Friday, May 14, 2010

The Bird Cage -- multi-media Installation by Alison Sweet and Cory Weeks.




THE BIRD CAGE at ARTLINKS AE ENGLAND GALLERY

The Bird Cage was a multi-media installation featuring 21 portraits of Modern Day women, a video of interviews and about 800 feet of recreated hand made wallpaper.

The title of the show along with its wallpaper pattern is from the infamous Bird Cage theater in Tombstone Arizona. Tombstone was a boomtown due to the discovery of silver in 1877 before Arizona was a state. it was often a very tough place to survive and yet was also one of the fanciest and richest towns in the west during it's time. The Bird Cage theater was only in operation from 1881 to 1889 but during that time it developed a reputation for debauchery, violence and prostitution.

The Bird Cage gained it's name from the fourteen cribs on the balcony level of theater were legal prostitution took place. Few women actually chose a life of prostitution, although there were a few that did for adventure, its then lucrative nature, or as an escape from the potentially dull life of a housewife. More Often though, when women would lose the men in their family they would have little other option than prostitution or suicide and many women chose the latter.

The artists don't intend this to be a show about prostitution or elude in anyway that the modern day women in these portraits are prostitutes. The intention is to examine women's place in history and in Arizona history both historically and currently.

Cory Weeks and Alison Sweet are both recent graduates of Arizona State University and modern day feminists dedicated to furthering the cause of women's rights and equality both politically and culturally. The days of The Bird Cage were really not that long ago in history and while, women's rights have certainly progressed since then there is still a long ways to go before men and women are truly equal in society. The hope in these portraits is to envision how the future "wild west" will embrace the value of women in society. This vision includes equal pay, gender equality, and destruction of the modern stereotypes of beauty.

The women in the portraits are the artists friends and fellow female artists that agreed to sit for a "wild west" persona portrait and share their story about how they came to Arizona and their roll in modern times. In preparation for the portraits the women were also encouraged to bring items to be included as props that related to them as
individuals as well as females. The portrait style was inspired by a different "notorious" place, Storyville, New Orleans and the photos by Ernest Bellocq.

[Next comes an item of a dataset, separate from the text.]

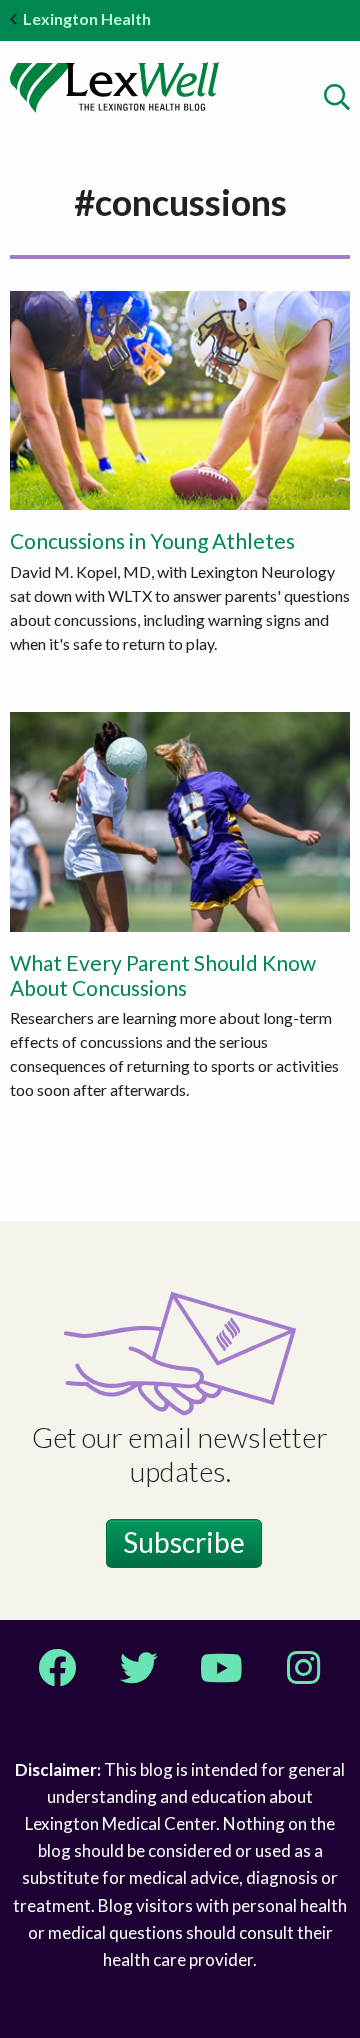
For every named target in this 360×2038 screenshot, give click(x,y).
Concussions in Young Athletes (152, 540)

Here are a few of the portraits that were in the show:






























Installation photos
Artlink AE England Gallery
424 Central Avenue
Civic Space Park












I submitted this project to The Contemporary Art Forum of The Phoenix Art Museum and was selected to receive one of their 2010 material grants. I presented the project to Contemporary Art Forum and will be able to show the project I am planning for this summer in the Phoenix Art Museum for month in the spring of 2011.